Hurston contrasts her attitude toward being Black to those of other Black people she knows. She calls them "the sobbing school of Negrohood." In contrast to them, Hurston states that she is not "tragically" Black the way they are.
According to her, these people spend their time complaining that they have gotten "a lowdown dirty deal." Hurston, however, writes that she understands that the world belongs to the "strong" and that she is one of them. She is not going to spend her time letting racism hold her back but is, instead, "sharpening [her] oyster knife" to do battle with the world and seize it for herself. She will not focus on the negative or the tragedy of the Black past.

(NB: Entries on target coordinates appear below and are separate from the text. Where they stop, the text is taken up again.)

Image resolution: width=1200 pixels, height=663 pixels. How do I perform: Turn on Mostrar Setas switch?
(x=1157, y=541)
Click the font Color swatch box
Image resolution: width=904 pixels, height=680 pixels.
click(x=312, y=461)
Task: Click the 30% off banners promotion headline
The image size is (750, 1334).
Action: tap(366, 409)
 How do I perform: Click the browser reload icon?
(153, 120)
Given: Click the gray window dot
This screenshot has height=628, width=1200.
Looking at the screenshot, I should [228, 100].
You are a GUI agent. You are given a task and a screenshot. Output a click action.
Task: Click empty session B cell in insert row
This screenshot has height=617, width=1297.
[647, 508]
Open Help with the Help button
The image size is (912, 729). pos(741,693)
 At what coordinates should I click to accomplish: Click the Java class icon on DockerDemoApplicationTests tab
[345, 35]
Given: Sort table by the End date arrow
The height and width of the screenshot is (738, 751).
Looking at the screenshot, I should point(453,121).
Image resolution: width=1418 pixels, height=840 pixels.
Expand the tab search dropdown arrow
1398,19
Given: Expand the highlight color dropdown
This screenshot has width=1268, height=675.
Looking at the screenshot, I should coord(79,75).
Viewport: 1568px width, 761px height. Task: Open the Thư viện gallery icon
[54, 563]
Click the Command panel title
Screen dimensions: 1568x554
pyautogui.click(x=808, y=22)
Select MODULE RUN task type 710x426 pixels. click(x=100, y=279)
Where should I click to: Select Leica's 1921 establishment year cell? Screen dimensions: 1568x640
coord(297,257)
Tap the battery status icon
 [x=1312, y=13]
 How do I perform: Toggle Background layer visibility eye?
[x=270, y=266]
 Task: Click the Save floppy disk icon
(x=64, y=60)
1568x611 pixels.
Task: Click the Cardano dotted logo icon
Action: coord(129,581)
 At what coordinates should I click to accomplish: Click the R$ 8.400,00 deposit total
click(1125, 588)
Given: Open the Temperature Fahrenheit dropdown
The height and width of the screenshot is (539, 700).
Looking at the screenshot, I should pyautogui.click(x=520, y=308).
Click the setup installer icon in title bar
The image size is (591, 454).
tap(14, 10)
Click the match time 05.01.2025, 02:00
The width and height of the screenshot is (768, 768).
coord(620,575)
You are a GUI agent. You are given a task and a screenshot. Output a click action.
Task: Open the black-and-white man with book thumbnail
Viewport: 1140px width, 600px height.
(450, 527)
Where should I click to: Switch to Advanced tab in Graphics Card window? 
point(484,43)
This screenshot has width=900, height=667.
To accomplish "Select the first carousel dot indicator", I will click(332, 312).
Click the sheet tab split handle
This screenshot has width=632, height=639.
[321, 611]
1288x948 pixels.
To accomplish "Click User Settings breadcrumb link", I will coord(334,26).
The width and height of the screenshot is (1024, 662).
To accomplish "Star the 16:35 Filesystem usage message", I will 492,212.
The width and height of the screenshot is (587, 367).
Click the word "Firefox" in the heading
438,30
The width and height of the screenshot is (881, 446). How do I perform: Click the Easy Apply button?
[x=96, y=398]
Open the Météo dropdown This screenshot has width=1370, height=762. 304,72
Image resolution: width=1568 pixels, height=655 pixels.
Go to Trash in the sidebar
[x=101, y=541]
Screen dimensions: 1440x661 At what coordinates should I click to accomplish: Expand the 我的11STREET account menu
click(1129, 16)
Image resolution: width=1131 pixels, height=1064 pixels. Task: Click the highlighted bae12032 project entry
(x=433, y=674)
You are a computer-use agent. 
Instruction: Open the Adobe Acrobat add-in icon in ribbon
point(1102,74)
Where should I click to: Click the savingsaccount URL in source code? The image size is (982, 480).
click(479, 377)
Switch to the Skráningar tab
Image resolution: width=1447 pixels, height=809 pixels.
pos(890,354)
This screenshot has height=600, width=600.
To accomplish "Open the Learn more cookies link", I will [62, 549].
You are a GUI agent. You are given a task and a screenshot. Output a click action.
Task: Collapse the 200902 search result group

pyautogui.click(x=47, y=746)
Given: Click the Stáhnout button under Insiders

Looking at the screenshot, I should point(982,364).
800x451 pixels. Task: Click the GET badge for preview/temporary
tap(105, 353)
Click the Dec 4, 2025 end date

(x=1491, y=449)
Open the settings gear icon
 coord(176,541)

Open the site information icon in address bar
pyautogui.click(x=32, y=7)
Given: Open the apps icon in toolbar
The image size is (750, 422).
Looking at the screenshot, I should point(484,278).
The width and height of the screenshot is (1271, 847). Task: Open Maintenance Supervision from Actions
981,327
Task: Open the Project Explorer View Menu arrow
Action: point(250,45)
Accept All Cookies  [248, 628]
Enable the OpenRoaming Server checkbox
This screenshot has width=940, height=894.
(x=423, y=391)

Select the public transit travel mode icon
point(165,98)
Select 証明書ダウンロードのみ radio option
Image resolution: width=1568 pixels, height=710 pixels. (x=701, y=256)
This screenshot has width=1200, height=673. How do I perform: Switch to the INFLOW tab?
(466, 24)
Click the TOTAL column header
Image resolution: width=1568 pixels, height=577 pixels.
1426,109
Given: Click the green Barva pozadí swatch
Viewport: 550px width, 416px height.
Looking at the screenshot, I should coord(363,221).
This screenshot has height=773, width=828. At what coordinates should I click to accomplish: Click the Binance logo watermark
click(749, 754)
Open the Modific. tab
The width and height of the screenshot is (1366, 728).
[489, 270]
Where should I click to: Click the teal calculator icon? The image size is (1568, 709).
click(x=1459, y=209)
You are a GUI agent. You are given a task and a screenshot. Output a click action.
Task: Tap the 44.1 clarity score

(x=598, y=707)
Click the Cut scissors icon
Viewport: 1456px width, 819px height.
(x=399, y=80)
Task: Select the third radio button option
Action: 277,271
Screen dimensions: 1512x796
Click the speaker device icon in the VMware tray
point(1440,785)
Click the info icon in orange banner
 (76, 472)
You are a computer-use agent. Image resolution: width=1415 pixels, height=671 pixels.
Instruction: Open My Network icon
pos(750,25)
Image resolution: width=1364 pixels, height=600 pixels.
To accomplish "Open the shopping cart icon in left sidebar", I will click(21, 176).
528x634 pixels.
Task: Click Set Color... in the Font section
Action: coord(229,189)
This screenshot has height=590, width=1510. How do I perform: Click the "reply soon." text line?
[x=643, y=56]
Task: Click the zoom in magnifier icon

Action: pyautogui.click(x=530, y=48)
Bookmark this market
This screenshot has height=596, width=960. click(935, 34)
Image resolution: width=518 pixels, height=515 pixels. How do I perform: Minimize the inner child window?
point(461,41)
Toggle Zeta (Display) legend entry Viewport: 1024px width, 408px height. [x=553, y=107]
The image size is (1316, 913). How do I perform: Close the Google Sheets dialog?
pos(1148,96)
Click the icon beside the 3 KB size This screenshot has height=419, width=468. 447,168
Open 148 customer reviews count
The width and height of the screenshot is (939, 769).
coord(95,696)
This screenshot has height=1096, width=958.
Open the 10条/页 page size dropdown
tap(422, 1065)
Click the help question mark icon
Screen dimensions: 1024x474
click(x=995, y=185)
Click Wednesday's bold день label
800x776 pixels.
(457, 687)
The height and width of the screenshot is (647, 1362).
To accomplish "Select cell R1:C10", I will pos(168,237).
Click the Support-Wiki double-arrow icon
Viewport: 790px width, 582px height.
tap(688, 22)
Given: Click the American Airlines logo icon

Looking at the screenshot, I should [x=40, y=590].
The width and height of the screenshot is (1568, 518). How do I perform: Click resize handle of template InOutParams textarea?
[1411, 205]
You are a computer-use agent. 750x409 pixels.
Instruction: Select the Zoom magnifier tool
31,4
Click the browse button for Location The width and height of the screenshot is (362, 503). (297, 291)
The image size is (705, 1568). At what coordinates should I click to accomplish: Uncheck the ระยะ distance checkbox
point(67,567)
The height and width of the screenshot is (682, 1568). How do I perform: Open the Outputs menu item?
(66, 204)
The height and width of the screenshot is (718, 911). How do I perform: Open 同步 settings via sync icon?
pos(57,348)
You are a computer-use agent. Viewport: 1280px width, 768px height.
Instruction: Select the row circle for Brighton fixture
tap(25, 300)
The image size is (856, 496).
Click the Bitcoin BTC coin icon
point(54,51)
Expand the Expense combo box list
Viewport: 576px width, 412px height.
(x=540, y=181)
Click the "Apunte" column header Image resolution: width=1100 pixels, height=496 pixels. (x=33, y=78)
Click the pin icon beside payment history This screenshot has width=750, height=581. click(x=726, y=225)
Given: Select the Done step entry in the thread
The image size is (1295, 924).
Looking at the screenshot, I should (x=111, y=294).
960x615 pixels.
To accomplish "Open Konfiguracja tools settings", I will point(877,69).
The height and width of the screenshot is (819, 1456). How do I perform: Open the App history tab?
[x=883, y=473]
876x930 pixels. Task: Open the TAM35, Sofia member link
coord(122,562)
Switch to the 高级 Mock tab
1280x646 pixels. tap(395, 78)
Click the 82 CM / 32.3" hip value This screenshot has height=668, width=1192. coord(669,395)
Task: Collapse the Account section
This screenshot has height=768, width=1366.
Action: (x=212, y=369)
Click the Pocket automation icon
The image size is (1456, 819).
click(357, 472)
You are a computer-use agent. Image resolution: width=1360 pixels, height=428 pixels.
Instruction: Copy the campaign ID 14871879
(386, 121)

Hurston's implication is that approaching work and the world with a vibrant, positive attitude leads to great success. A young, talented, and intelligent woman, she had the luck to come of age in the 1920s, a time of great prosperity in the United States. It was also the time of the Harlem Renaissance, in which some white people were willing to use their wealth to sponsor talented Black people. Hurston was fortunate to secure the generous patronage of a wealthy white woman named Charlotte Osgood Mason, who thought such cultures as the African and Native American cultures (lumping disparate cultures together into one entity) were superior to the European.
Hurston believed that Black people could climb out of second-class citizenship through individual hard work and optimism, and she implies that dwelling on the past is a hindrance to progress.